TASK DETAILS:
The entries are to be returned exactly as written.
= Beginning of Section =
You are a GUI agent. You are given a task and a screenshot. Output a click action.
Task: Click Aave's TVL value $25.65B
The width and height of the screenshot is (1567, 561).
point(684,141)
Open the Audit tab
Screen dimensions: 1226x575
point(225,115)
= End of Section =
RESPONSE TO THE TASK:
You are a GUI agent. You are given a task and a screenshot. Output a click action.
Task: Click Aave's TVL value $25.65B
The width and height of the screenshot is (1567, 561).
point(684,141)
Open the Audit tab
Screen dimensions: 1226x575
point(225,115)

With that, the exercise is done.